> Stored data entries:

+===+

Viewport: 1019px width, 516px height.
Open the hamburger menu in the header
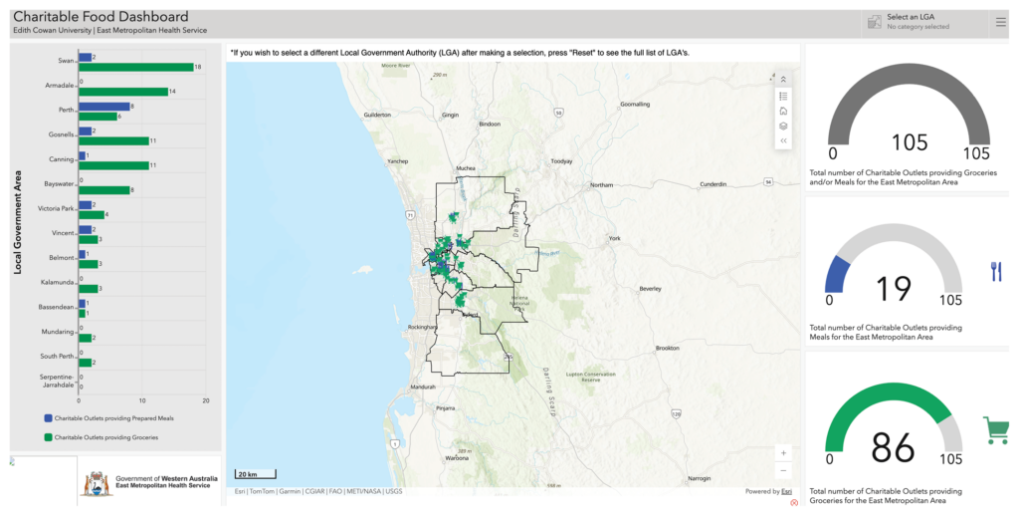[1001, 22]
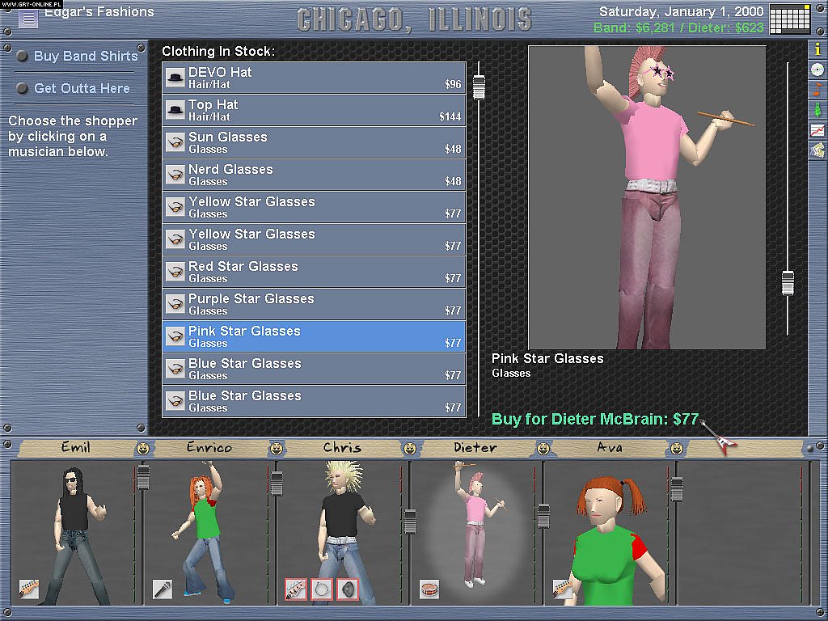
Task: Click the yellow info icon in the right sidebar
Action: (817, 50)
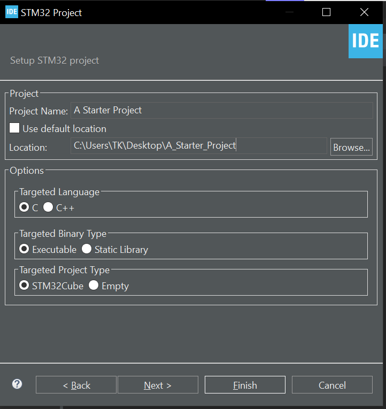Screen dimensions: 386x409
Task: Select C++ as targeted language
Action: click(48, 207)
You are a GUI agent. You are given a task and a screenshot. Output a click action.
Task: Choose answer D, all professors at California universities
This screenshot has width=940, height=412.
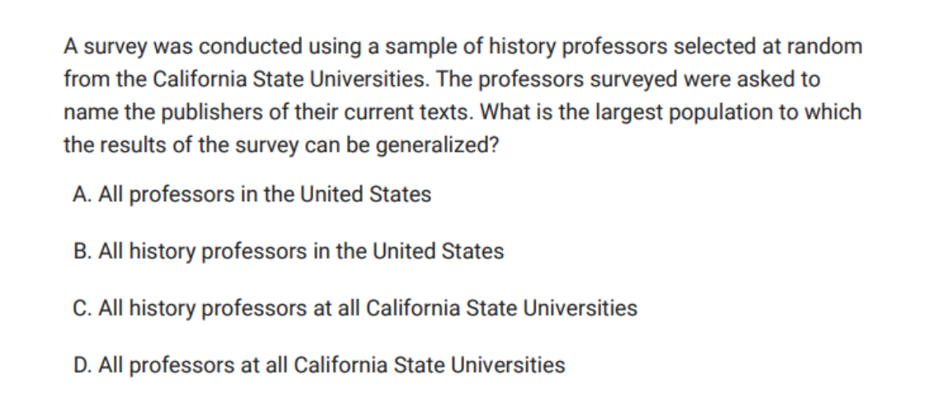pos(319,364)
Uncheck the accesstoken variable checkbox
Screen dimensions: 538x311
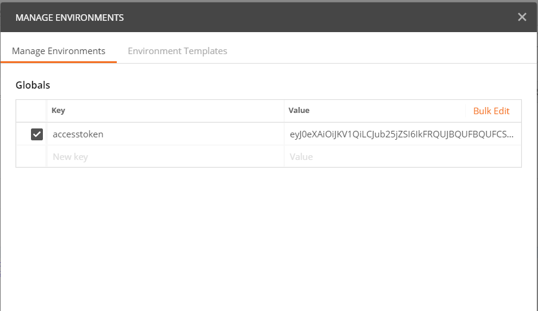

+===+

> Requirement:
Copy exactly, leaving out pictures, the lines from the line containing "You are a GUI" through the last line of the records.

> Problem solution:
You are a GUI agent. You are given a task and a screenshot. Output a click action.
Task: Choose answer D, all professors at California universities
This screenshot has width=940, height=412.
pos(319,364)
Uncheck the accesstoken variable checkbox
Screen dimensions: 538x311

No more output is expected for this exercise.